像這種有熱鬧可以湊的地方,怎麼會少了黃鏡,黃鏡所過之處,那都是一片「黃師兄好」的聲音,一個黃鏡不可怕,可是整個隱松峰就可怕了,更可怕的是,惹了黃鏡,你就相當於招惹了半個問天宗的二代弟子,誰讓別人有一個救了半個問天宗二代弟子的師傅。
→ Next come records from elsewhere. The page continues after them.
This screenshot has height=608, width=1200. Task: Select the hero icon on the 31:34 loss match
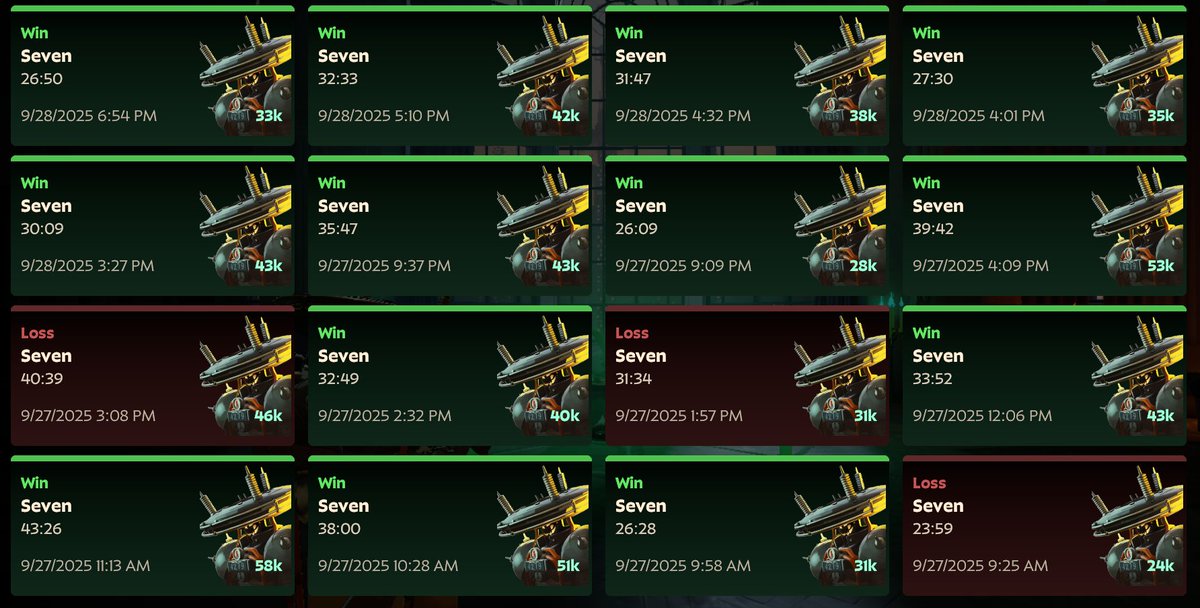coord(841,377)
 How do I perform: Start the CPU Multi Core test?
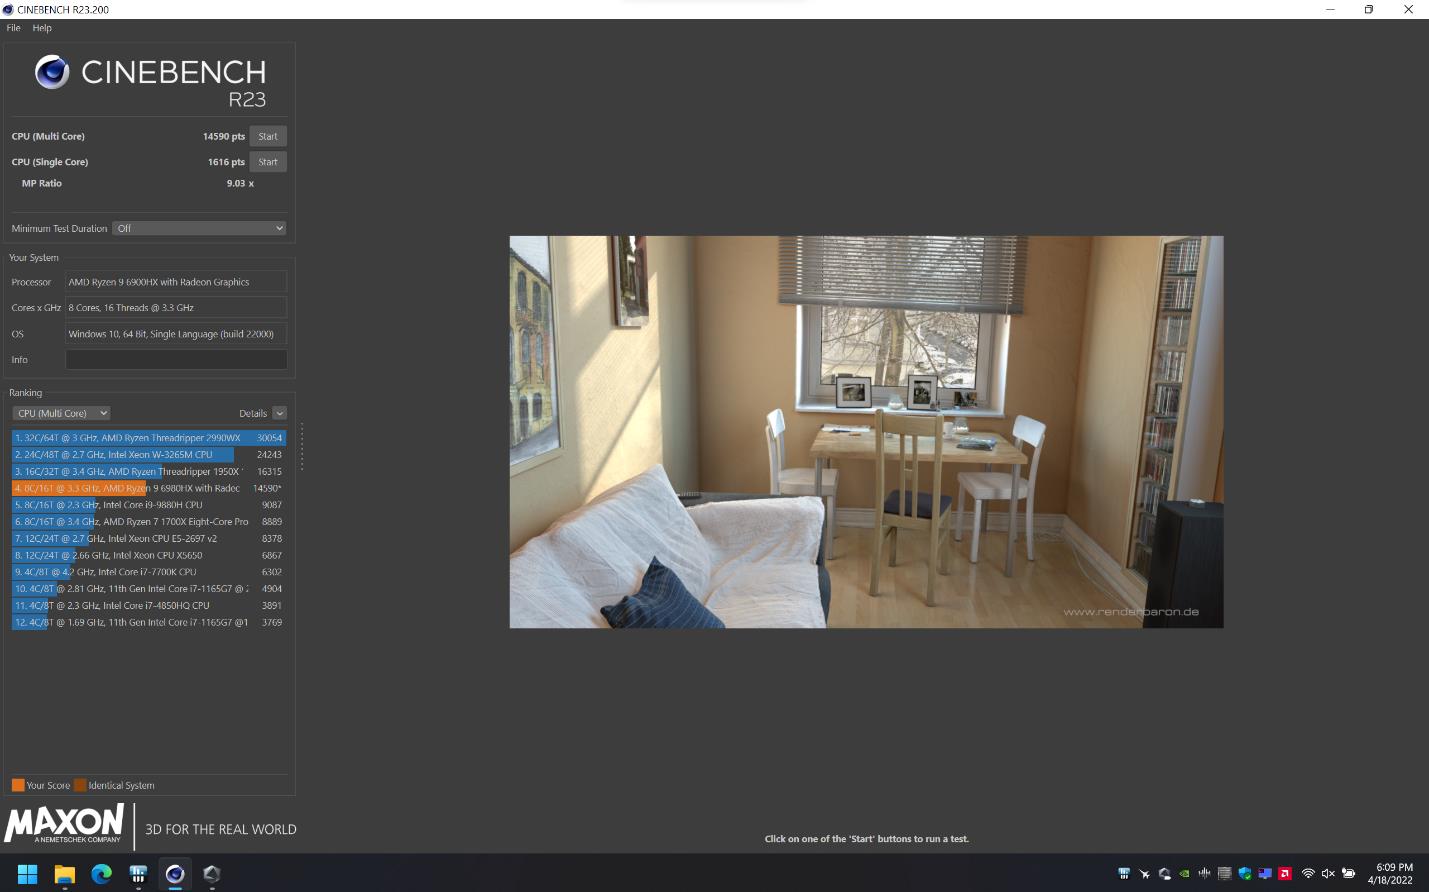268,136
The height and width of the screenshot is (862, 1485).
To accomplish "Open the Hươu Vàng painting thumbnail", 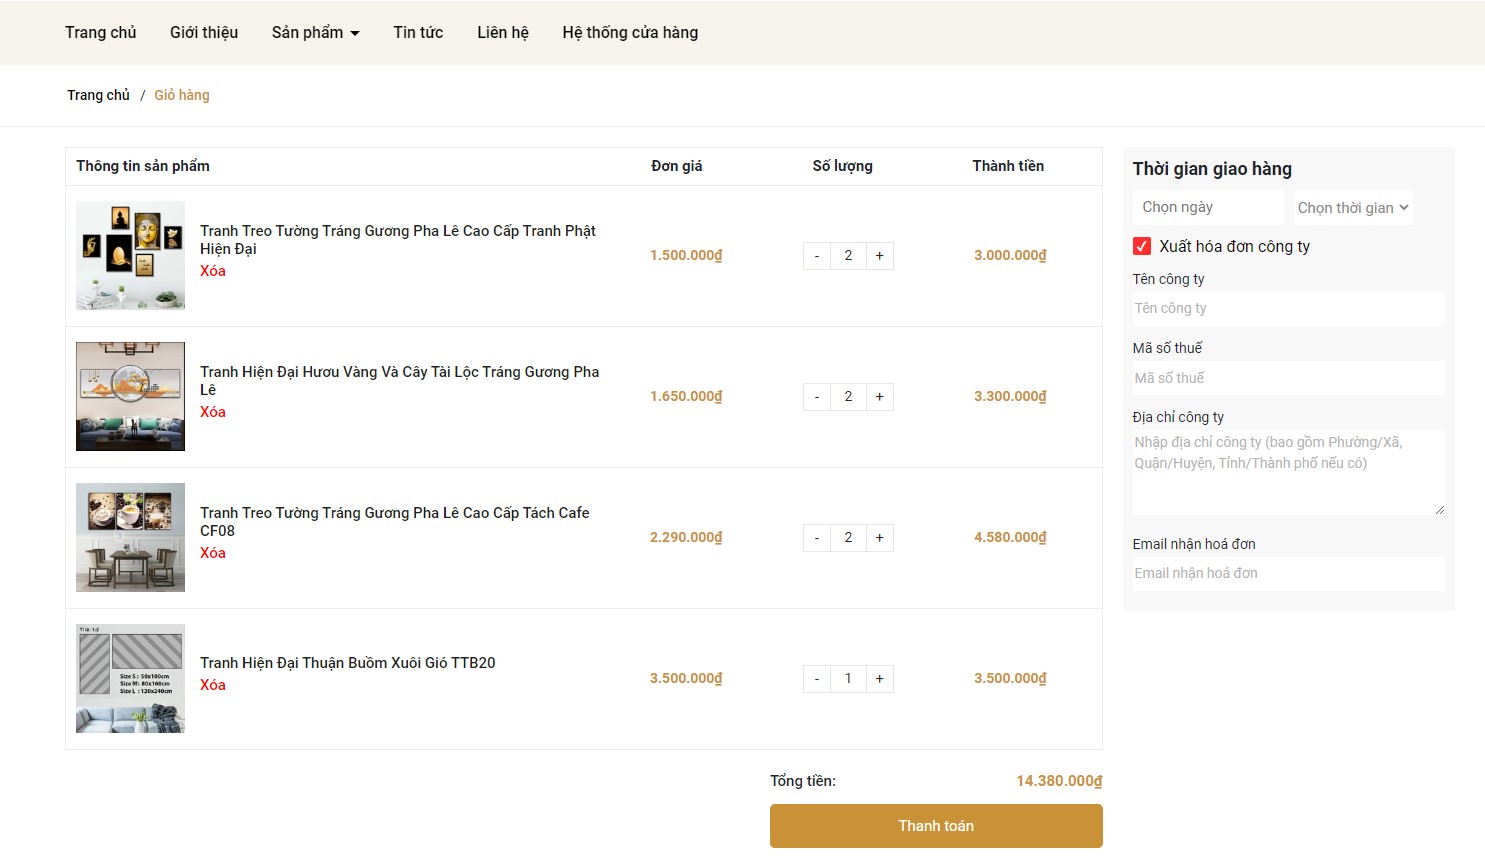I will (x=131, y=396).
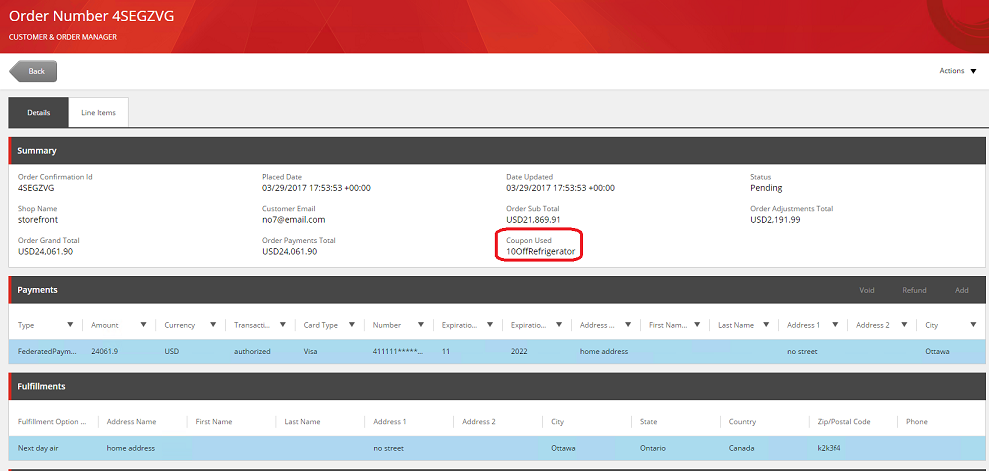Click the Back button

34,71
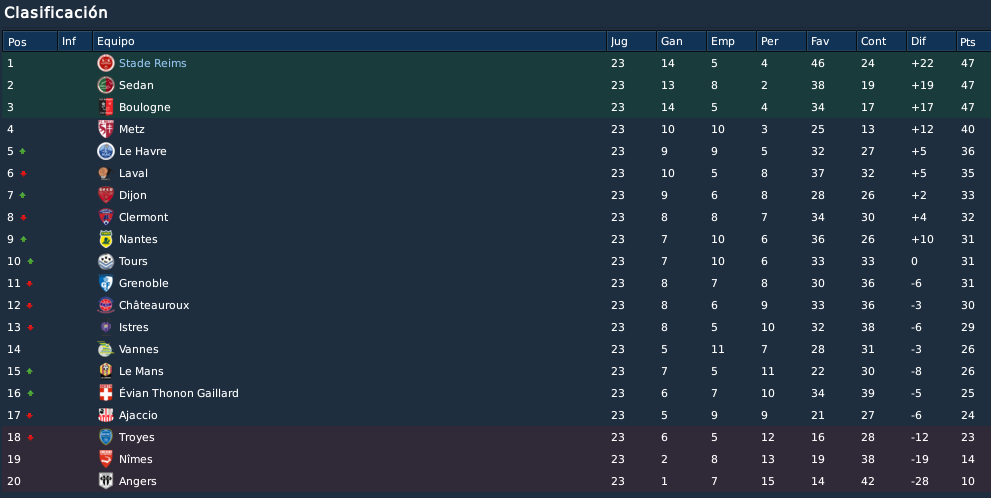Click the Sedan club crest icon
This screenshot has height=498, width=991.
coord(106,85)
張山楚和黃鏡的私交不錯,看到黃山鏡來了,那叫一個聲淚俱下,「黃師兄啊,你看看,隱松峰這些人,仗著人多勢眾就欺負我,這和世俗中的地痞無賴何異?」
黃鏡看到對面的平山眉,臉一下就黑了,張山楚心底欣喜若狂,你們這些東西,哼哼。卻不料黃鏡反手就給了張山楚一巴掌,怒罵,「狗東西,平師妹乃是我平師弟的遺孤,你敢欺負平師妹?」
張山楚被黃鏡這一巴掌打蒙了,黃鏡屁顛屁顛的跑到平山眉的身邊:「師妹,有沒有哪裡受傷,有沒有哪裡覺得不舒服。」
平山眉撲進黃鏡的懷裡,眼淚嘩嘩,「黃師兄,他欺負我,阿郎他拋下我去了,孃子也走了,這世上就我孤零零的一個,沒人疼,沒人愛,嗚嗚嗚。」
在場的一大片人愛心泛濫,黃鏡摸了摸平山眉的頭,用衣袖抹去平山眉的眼淚,「沒事沒事,以後師兄疼你,跟師兄說說怎麼回事?」
平山眉哽咽著說:「他欺負李山水師兄,我看不過,他就連我一起欺負,嗚哇。」
黃鏡看向旁邊的李山水,「是這麼回事?」
李山水有些不好意思,撓了撓頭,「是。」
黃鏡看著這個蠢貨,削了他一巴掌,「你怎麼不和刑法殿說?」
「我不知道啊!」
黃鏡感覺自己無法直視李山水了,來了問天宗這麼久了,竟然連刑法殿都不知道。
這時張山楚好死不死的說:「黃師兄,那些錢大部分我都孝敬給你了。」
黃鏡臉一紅,恨不得找個縫兒鑽進去,怎麼還有自己的事,「我不是,我沒有,你不要亂說。」
黃鏡決定給他一點教訓,「你這狗東西,事到臨頭還敢胡亂攀咬,我什麼時候收過你東西?」
「前日,師弟我不還送了師兄您三千銀?師兄你還誇我懂事。」
黃鏡當然記得,可是你現在很不懂事。黃鏡有些惱怒,一巴掌按著張山楚的頭就往地上一拍,這要是瓷實了,這命也就沒了,不過黃鏡還是有分寸的,只是出了些血,人也暈過去了。
燃天峰上一聲爆鳴,接著一道劍光滑落,來人探了探張山楚的鼻息,無礙,鬆了一口氣,一甩頭用赤紅色的眼睛看著周圍的人,「誰?站出來。」